Task 1 – In the account of the dinghy repair, what did the writer clean the damaged area with before applying the tape?

We got a chance to test the Gorilla brand duct tape on our inflatable dinghy recently.   The strange flip-over frame contraption that came with the boat had worn a hole in the fabric and pulled the rub rail off. You can see that contraption in the second photo in this older blog post.  We wanted to inflate the boat long enough to float it over to a place where we could work on it comfortably.  I cleaned the area with acetone, and  put a piece of this sticky duct tape on it. We were impressed.  This is not the wimpy gray duct tape. This stuff really sticks.  The tape is as good a tape as the Gorilla brand glue is as a glue.



We pumped the boat up and floated it over to the dock where we could haul it out of the water.   The tape held pressure and was so well stuck to the Hypalon fabric that I think I would have been willing to put the outboard on the boat and run it around the marina with the tape over the hole.  A roll of Gorilla tape will probably make it's way into the little dinghy's  storage locker.  I think a small bottle of solvent is important, too.  We need to get the salt and any other contaminants off the surface in order for the tape to do a good job.

Input –
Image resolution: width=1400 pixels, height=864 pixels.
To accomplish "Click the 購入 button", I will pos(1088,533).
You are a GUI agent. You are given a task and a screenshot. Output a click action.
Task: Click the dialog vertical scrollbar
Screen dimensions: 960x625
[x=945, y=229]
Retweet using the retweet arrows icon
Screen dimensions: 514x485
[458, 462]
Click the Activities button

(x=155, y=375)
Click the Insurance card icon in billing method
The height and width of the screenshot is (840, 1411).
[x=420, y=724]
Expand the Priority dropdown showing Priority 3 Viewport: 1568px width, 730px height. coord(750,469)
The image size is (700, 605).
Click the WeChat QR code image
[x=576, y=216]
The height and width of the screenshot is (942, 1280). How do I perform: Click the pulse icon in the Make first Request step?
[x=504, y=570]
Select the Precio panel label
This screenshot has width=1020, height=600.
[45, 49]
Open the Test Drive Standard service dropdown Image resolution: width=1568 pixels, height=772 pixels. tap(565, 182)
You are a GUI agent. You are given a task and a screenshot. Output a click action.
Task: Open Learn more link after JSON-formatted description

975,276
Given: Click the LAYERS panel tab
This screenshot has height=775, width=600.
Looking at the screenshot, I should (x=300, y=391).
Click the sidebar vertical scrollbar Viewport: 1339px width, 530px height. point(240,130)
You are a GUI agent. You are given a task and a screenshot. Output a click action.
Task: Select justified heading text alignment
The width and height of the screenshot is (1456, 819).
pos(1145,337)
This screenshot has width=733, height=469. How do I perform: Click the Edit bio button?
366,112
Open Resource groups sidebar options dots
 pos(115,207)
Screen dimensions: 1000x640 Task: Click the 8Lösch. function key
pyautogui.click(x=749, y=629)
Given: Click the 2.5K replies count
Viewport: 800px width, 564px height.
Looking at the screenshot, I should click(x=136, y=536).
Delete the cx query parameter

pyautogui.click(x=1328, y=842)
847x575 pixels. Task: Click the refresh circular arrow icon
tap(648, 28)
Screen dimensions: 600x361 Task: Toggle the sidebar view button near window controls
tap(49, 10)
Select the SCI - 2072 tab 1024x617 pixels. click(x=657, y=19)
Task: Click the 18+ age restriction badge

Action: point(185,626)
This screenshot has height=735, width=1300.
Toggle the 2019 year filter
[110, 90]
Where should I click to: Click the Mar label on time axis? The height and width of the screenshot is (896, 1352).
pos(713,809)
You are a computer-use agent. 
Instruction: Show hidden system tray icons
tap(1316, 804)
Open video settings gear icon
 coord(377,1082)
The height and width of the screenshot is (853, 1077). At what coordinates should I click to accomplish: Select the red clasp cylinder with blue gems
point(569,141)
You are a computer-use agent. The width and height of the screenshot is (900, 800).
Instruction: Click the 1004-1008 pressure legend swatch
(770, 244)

Task 2 – Print the lines of the entries exactly as they appear, starting at the line containing "847x575 pixels. Task: Click" and ending at the line containing "tap(1316, 804)", with both of those lines included.

Complete answer 1 – Acetone.

Complete answer 2 –
847x575 pixels. Task: Click the refresh circular arrow icon
tap(648, 28)
Screen dimensions: 600x361 Task: Toggle the sidebar view button near window controls
tap(49, 10)
Select the SCI - 2072 tab 1024x617 pixels. click(x=657, y=19)
Task: Click the 18+ age restriction badge

Action: point(185,626)
This screenshot has height=735, width=1300.
Toggle the 2019 year filter
[110, 90]
Where should I click to: Click the Mar label on time axis? The height and width of the screenshot is (896, 1352).
pos(713,809)
You are a computer-use agent. 
Instruction: Show hidden system tray icons
tap(1316, 804)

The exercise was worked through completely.